What is being asked: Return exactly the lines of the entries, from the one with "Click the Parametry" to the last.

Input:
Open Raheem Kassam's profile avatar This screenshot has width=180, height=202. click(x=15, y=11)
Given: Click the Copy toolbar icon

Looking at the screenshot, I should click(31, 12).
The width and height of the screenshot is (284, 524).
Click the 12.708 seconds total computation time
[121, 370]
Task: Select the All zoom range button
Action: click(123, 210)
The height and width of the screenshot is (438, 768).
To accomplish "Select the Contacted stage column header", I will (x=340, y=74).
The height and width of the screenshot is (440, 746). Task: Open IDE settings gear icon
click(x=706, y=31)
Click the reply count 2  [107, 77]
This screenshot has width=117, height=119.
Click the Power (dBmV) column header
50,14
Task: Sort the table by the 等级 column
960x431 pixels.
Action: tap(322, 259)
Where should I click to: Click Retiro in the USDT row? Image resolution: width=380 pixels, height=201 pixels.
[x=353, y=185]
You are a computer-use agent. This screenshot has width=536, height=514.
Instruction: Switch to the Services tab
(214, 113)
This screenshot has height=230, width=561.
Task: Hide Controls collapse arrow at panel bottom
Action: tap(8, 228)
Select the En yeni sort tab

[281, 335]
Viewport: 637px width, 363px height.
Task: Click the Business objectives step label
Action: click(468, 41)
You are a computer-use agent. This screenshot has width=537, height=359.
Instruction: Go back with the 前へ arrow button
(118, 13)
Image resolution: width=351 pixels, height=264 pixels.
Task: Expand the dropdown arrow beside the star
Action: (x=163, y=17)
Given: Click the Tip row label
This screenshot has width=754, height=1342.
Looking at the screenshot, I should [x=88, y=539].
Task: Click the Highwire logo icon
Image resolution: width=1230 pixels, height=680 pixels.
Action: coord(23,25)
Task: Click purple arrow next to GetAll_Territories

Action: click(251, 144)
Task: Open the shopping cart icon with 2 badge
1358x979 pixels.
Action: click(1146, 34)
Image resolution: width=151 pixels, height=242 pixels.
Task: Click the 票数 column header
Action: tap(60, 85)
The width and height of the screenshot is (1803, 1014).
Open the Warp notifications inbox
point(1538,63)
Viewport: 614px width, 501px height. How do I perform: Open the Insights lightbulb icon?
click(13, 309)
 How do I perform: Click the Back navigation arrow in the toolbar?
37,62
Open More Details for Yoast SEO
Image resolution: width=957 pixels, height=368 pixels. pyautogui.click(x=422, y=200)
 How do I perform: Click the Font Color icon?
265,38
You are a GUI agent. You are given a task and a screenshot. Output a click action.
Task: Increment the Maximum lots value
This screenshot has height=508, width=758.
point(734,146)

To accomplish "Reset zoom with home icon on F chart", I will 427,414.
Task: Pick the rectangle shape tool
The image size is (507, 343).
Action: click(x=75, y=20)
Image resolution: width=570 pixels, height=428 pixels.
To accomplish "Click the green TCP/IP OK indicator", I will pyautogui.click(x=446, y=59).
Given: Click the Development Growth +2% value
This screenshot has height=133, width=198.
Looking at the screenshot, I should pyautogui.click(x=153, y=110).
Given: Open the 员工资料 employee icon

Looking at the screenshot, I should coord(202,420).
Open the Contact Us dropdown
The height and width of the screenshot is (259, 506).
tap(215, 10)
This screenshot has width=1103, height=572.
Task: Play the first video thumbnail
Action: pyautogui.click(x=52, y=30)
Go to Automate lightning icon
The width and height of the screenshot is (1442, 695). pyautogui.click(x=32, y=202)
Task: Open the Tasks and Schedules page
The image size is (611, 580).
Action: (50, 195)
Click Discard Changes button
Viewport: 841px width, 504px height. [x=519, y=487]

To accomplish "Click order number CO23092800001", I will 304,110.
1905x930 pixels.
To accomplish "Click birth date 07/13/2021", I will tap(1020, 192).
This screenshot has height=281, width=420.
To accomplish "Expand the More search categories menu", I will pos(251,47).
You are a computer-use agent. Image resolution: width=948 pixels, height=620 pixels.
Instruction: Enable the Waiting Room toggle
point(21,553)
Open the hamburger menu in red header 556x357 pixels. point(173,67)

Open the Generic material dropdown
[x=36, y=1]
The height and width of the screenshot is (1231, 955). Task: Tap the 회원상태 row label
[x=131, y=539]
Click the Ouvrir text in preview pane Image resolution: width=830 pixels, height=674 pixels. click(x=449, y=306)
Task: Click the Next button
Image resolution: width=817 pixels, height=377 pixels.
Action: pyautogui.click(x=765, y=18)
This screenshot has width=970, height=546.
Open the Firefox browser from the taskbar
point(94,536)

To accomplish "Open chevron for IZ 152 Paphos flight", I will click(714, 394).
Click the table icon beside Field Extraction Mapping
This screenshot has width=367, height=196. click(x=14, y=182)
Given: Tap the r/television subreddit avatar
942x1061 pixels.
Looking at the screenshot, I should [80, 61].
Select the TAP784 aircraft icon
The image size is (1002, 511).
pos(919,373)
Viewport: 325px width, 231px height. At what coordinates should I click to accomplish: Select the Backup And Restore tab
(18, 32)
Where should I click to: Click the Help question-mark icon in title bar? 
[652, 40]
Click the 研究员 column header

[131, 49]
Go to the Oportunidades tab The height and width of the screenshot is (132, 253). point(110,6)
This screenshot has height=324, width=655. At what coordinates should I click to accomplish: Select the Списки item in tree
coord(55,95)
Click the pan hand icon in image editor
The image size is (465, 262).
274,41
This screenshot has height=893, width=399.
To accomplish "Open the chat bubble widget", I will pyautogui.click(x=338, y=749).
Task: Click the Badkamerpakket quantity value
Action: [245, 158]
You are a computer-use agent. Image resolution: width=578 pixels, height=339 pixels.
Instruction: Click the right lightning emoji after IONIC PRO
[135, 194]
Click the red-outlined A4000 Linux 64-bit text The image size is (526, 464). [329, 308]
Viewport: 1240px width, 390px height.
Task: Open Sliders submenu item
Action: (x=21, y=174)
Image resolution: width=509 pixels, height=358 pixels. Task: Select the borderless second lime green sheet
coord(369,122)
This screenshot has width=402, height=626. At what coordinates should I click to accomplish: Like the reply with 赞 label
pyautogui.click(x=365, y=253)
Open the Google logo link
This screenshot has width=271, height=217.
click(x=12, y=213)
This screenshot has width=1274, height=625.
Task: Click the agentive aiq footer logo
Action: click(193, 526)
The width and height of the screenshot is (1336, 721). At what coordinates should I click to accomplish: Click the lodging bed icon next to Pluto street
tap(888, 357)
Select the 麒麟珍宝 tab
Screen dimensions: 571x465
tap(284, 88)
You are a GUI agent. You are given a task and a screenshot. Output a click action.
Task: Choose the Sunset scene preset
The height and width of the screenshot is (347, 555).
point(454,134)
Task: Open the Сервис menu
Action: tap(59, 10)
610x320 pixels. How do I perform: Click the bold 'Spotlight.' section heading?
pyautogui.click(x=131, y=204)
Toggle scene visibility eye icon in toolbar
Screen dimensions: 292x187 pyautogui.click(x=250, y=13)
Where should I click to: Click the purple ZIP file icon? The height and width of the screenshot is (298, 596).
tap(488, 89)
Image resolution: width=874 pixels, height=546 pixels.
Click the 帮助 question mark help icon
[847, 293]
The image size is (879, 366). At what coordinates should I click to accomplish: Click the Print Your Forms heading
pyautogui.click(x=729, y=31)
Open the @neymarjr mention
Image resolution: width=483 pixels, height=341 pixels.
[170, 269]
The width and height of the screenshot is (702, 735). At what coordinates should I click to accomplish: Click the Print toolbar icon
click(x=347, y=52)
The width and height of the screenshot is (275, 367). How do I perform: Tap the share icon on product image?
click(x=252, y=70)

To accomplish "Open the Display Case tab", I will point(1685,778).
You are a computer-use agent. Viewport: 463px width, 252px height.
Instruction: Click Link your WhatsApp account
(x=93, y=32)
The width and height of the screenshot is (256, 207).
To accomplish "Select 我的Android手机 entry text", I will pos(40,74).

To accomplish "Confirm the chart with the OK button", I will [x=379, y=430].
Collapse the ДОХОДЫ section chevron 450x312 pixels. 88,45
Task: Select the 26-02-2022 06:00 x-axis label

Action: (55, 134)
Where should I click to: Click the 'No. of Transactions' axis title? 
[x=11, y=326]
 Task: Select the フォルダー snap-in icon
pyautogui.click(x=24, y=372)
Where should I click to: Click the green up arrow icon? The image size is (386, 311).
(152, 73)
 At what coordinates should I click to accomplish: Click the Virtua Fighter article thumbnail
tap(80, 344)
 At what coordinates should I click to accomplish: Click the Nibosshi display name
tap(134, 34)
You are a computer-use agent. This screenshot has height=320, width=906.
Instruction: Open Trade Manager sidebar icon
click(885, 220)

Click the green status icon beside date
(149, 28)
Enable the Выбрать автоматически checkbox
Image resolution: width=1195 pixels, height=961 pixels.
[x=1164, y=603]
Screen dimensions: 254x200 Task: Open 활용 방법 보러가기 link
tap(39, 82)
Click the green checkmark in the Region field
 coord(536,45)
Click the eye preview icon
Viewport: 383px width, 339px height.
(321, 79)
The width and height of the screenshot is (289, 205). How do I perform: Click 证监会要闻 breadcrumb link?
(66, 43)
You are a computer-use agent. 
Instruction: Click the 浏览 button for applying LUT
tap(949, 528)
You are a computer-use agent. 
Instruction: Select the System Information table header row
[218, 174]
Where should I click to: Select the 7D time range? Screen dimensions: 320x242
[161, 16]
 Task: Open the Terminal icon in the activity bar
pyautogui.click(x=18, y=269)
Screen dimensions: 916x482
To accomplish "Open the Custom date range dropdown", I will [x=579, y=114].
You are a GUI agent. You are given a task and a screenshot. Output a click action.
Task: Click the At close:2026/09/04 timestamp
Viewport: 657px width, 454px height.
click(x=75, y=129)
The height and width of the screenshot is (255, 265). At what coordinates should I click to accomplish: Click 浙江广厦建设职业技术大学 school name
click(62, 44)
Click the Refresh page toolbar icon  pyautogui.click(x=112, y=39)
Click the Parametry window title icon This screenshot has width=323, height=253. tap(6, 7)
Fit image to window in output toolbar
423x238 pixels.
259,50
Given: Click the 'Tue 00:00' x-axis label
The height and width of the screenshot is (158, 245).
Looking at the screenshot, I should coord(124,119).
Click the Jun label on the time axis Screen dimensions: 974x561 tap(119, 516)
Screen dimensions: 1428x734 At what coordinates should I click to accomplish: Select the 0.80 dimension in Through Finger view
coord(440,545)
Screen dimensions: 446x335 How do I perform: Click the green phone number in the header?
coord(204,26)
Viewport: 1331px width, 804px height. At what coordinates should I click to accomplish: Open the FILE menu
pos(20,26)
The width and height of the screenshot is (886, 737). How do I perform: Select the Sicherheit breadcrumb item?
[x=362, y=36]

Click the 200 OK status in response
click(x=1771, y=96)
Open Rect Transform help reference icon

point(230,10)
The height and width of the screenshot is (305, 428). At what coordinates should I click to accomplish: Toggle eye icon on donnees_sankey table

Answer to this task:
Click the Parametry window title icon This screenshot has width=323, height=253. tap(6, 7)
Fit image to window in output toolbar
423x238 pixels.
259,50
Given: Click the 'Tue 00:00' x-axis label
The height and width of the screenshot is (158, 245).
Looking at the screenshot, I should coord(124,119).
Click the Jun label on the time axis Screen dimensions: 974x561 tap(119, 516)
Screen dimensions: 1428x734 At what coordinates should I click to accomplish: Select the 0.80 dimension in Through Finger view
coord(440,545)
Screen dimensions: 446x335 How do I perform: Click the green phone number in the header?
coord(204,26)
Viewport: 1331px width, 804px height. At what coordinates should I click to accomplish: Open the FILE menu
pos(20,26)
The width and height of the screenshot is (886, 737). How do I perform: Select the Sicherheit breadcrumb item?
[x=362, y=36]

Click the 200 OK status in response
click(x=1771, y=96)
Open Rect Transform help reference icon

point(230,10)
The height and width of the screenshot is (305, 428). At what coordinates should I click to accomplish: Toggle eye icon on donnees_sankey table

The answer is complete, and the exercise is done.